> _Task goal_
Find the lines in the material below that include the word "Toggle", count them, and give that count alone.

====== Task material ======

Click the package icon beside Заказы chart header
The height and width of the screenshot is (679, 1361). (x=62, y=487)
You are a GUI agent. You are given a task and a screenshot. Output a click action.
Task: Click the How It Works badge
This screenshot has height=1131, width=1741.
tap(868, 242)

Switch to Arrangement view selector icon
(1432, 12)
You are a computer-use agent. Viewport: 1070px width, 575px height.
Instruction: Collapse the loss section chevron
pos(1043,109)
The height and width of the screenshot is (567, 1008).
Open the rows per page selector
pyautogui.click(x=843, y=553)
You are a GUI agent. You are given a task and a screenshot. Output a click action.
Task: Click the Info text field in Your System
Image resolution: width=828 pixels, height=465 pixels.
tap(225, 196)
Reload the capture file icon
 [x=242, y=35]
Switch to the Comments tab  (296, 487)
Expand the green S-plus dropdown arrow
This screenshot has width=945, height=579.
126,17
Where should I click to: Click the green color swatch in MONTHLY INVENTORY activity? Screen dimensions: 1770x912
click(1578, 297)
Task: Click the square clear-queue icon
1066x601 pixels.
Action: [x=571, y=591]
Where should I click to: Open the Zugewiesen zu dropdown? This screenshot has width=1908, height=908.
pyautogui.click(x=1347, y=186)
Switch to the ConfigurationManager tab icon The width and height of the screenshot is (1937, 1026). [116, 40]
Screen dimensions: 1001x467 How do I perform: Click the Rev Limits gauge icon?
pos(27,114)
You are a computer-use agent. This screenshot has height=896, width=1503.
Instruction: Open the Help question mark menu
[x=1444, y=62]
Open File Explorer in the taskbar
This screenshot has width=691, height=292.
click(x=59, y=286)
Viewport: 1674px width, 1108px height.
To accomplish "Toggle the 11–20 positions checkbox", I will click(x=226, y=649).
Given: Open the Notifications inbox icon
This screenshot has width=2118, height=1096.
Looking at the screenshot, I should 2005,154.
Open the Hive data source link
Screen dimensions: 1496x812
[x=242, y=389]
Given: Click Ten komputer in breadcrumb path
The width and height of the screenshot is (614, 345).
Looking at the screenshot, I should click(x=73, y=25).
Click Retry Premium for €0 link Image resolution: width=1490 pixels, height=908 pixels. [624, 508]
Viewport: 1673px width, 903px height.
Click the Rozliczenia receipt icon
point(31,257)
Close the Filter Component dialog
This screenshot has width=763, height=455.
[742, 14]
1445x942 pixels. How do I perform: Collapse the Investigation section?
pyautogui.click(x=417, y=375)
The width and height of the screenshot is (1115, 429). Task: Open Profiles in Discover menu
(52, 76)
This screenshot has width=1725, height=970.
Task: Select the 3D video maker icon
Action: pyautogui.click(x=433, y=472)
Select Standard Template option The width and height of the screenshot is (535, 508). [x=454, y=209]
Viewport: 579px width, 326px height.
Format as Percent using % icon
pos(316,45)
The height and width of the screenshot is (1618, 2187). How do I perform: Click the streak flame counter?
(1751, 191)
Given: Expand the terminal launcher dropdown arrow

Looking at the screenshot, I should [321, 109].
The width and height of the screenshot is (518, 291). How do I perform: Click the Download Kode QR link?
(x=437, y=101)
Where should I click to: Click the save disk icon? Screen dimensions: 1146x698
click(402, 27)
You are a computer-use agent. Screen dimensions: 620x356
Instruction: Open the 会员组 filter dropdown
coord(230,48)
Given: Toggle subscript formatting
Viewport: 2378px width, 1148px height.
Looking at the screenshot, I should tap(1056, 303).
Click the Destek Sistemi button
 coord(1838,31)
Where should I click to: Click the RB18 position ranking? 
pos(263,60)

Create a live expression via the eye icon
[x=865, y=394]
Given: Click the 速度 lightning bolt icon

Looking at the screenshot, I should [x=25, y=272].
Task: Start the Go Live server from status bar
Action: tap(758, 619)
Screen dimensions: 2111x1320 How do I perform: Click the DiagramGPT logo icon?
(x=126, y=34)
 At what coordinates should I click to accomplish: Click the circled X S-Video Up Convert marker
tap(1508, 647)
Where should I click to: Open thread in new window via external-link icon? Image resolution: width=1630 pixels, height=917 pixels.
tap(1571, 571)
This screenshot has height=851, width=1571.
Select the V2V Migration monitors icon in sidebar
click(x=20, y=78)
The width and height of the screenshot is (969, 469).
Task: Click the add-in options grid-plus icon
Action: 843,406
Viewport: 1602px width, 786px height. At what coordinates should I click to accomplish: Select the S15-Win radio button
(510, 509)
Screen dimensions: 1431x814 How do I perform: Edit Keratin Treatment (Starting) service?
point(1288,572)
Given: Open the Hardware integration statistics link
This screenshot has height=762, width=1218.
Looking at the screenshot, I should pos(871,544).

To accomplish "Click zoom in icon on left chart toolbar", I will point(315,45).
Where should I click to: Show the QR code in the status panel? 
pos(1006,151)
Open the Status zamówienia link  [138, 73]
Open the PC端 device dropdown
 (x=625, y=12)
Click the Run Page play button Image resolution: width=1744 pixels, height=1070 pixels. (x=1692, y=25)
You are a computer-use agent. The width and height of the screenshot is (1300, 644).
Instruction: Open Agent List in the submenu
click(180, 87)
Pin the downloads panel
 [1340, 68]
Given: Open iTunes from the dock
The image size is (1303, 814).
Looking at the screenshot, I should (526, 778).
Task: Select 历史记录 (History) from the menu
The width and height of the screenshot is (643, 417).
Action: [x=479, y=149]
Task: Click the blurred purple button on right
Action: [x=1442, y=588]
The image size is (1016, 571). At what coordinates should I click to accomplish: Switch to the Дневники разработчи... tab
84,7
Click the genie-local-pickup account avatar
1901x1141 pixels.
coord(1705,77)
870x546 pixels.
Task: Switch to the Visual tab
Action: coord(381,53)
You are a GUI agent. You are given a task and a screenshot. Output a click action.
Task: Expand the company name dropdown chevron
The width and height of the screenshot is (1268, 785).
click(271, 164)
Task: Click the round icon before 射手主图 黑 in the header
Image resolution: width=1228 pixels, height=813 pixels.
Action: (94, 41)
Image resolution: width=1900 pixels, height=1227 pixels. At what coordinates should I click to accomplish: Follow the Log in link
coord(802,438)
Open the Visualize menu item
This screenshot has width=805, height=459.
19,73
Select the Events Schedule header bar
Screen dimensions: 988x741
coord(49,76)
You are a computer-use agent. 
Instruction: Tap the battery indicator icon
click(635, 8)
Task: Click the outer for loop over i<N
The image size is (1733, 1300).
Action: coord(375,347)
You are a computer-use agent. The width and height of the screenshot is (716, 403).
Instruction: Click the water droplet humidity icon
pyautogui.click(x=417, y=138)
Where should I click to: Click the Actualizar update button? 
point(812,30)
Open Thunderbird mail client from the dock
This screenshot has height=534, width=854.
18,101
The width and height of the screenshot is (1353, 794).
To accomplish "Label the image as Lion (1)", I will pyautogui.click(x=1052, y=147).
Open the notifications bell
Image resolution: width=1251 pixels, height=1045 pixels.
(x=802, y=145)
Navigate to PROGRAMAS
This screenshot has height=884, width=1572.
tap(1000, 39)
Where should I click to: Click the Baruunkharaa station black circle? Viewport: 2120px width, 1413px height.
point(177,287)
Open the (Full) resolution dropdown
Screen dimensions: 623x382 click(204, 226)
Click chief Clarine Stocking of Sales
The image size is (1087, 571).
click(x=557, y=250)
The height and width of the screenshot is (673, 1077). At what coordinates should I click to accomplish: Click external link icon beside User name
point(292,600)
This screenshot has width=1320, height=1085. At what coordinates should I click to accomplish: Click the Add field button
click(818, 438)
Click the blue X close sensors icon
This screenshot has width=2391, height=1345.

======

> _Response area_
2